Synthesis of 2-bromo-1-(1H-benzo[d]imidazol-2-yl)-1-ethanone (3) was achieved according to the reported method [47,50,51,52,53].

General procedure for synthesis of 2-(1-(6-bromo-2-oxo-2H-chromen-3-yl)ethylidene)-N-methyl/phenylhydrazine-1-carbothioamide 2a,b

To a hot solution of the 3-acetyl-6-bromo-2H-chromen-2-one (1.8 mmol) in absolute ethanol (10 mL), 4-methyl/phenyl-thiosemicarbazide (1.8 mmol) and five drops of concentrated HCl were added. The mixture was refluxed for 14–17 h. The reaction mixture was allowed to cool, the formed precipitate was filtered, dried and recrystallized from absolute ethanol to afford the title compounds 2a,b.

General procedure for synthesis of 2-((1-(6-bromo-2-oxo-2H-chromen-3-yl)ethylidene)hydrazino)-3-methyl/phenyl-thiazolidin-4-one 3a,b

To a hot solution of the 2a,b (1.4 mmol) in absolute ethanol (20 mL), ethyl bromoacetate (0.2 g, 1.5 mmol) and anhydrous sodium acetate (0.2 g, 2.8 mmol) were added. The reaction mixture was refluxed for 7–12 h. The formed precipitate was filtered, washed with water, dried, and recrystallized from the appropriate solvent to afford the corresponding title compound 3a,b.

General procedure for synthesis of 6-Bromo-3-(1-((3-methyl/phenyl-4-phenylthiazol-2(3H)ylidene)hydrazineylidene) ethyl)-2H-chromen-2-one 4a,b

To a hot solution of the 6-bromocoumarin compound 2a,b (1.4 mmol) in absolute ethanol (20 mL), phenacylbromide (0.3 g, 1.4 mmol) and anhydrous sodium acetate (0.2 g, 2.8 mmol) were added. The reaction mixture was refluxed for 9 h. The formed precipitate was filtered then washed with water, filtered, dried, and recrystallized from the proper solvent to afford the corresponding the title compounds 4a,b.

General procedure for synthesis of bromo-3-(1-((4-(4-bromophenyl)-3-methyl/phenylthiazol-2(3H)-ylidene) hydrazono)ethyl)-2H-chromen-2-one 5a,b

To a hot solution of compound 2a,b (1.2 mmol) in absolute ethanol (20 mL), p-bromophenacylbromide (0.3 g, 1.2 mmol) and anhydrous sodium acetate (0.2 g, 2.4 mmol) were added. The reaction mixture was refluxed for 19 h. After reaction completion, the formed precipitate was filtered while hot then washed with water, filtered, dried, and crystalized from the proper solvent to accomplish the corresponding derivatives 5a,b.
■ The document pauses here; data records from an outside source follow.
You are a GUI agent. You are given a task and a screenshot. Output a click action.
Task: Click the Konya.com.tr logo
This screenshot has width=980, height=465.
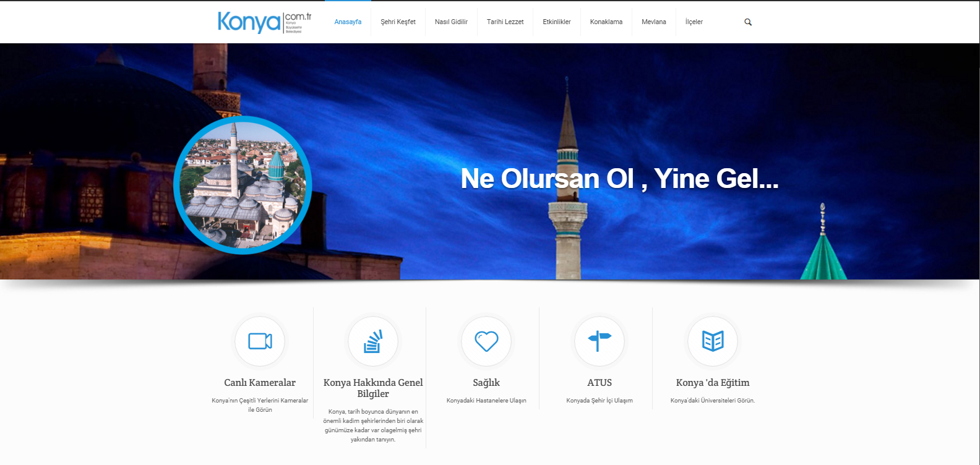265,22
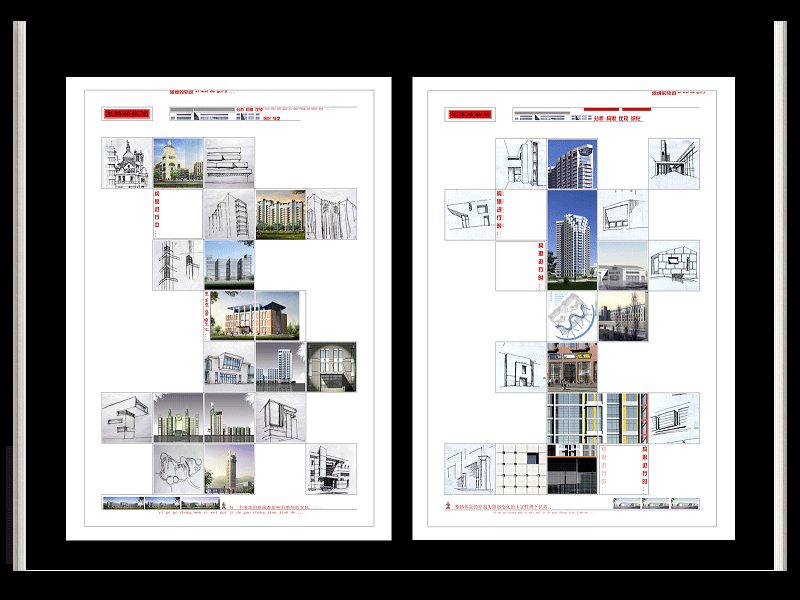800x600 pixels.
Task: Select the yellow domed tower rendering
Action: [x=178, y=163]
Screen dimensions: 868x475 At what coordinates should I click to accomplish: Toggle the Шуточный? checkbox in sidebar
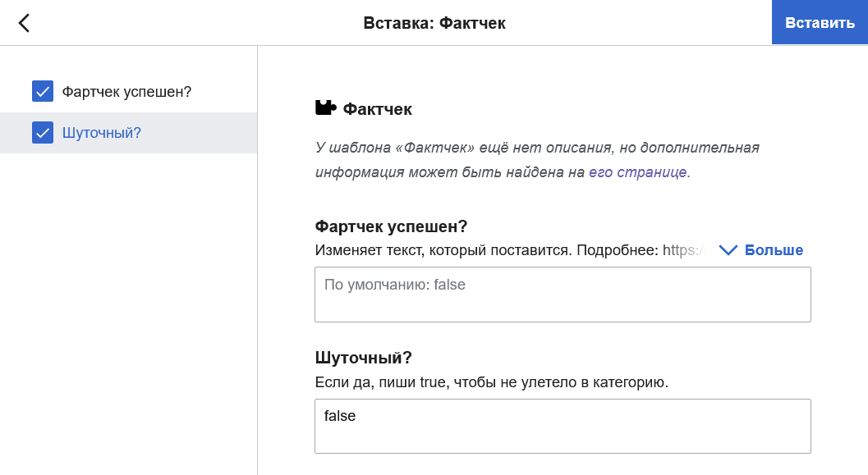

General procedure for synthesis of 2-(2-((1-(6-bromo-2-oxo-2H-chromen-3-yl)ethylidene)hydrazono)-3-methyl/phenyl-4-oxothiazolidin-5-yl)acetic acid 6a,b

To a hot solution of compound 2a,b (1.2 mmol) in toluene (20 mL), maleic anhydride (1.2 mmol) was added. The reaction mixture was refluxed for 16 h till reaction completion, then left to cool. The formed precipitate was filtered, dried, and recrystallized from the proper solvent to afford the corresponding title compounds 6a,b.

General procedure for synthesis of 1-(substituted) thiosemicarbazides (Schiff bases) 7a–i

The synthesis of thiosemicarbazones was carried out according to the reported procedures 57–63 and the brief procedure is provided in (Supplementary Materials).

General procedure for the synthesis of 3-(2-(2-(substituted)hydrazinyl)thiazol-4-yl)-6-bromo-2H-chromen-2-one 9a–i

6-Bromo-3-(2-bromoacetyl)-2H-chromen-2-one (0.69 g, 0.002 mol) and the appropriate thiosemicarbazone (0.002 mol) were dissolved in ethanol (10 mL). The reaction mixture was refluxed for 5–7 h, monitored by TLC. The formed precipitate was filtered while hot, dried and recrystallized from the proper solvent to afford the corresponding title compounds 9a–i, respectively.

4.2. QSAR Study

All structures were built and saved in a database (mdb format). The pIC₅₀ were computed. The energy of built compounds was minimized. MOE 2016.08 molecular descriptors were calculated for all compounds. The previously reported 16 synthesized compounds [47] were used as a training set and our newly synthesized compounds were considered as a test set. A QSAR model was created. All redundant descriptors with low variance among the different compounds were removed. Multiple linear regression was used as the machine learning algorithm for linear model generation which removes co-linear descriptors by default.

4.3. Molecular Docking

The crystal structure of CDK4 in complex with flavopiridol that has been resulted from superimposition of (CDK2 + Flavopiridol) (pdb code = 2W9Z) and CDK4 (pdb code = 6GUB). The resulted (CDK4 + Flavopiridol) model was used for molecular docking and the protein was prepared prior to the docking process by MOE 2016.08 in which minimization were done. Hydrogen atoms were added, and the docking site was identified and selected. All compounds were built and saved as (moe). Rigid receptor was used as a docking protocol. Both receptor and solvent were kept as a “receptor”. Triangle matcher was used as a placement method. Two rescoring were computed, rescoring 1 was selected as London dG. Rescoring 2 was selected as affinity. Force field was used as a refinement. All coordinates were derived from pdb and all interactions were observed with the conserved residues. The docking protocol used the triangle method as a placement method with timeout of 300 s, and number of return poses as 1000. London dG was used as a rescoring method. Force field was used as a refinement method by applying MMFF94x.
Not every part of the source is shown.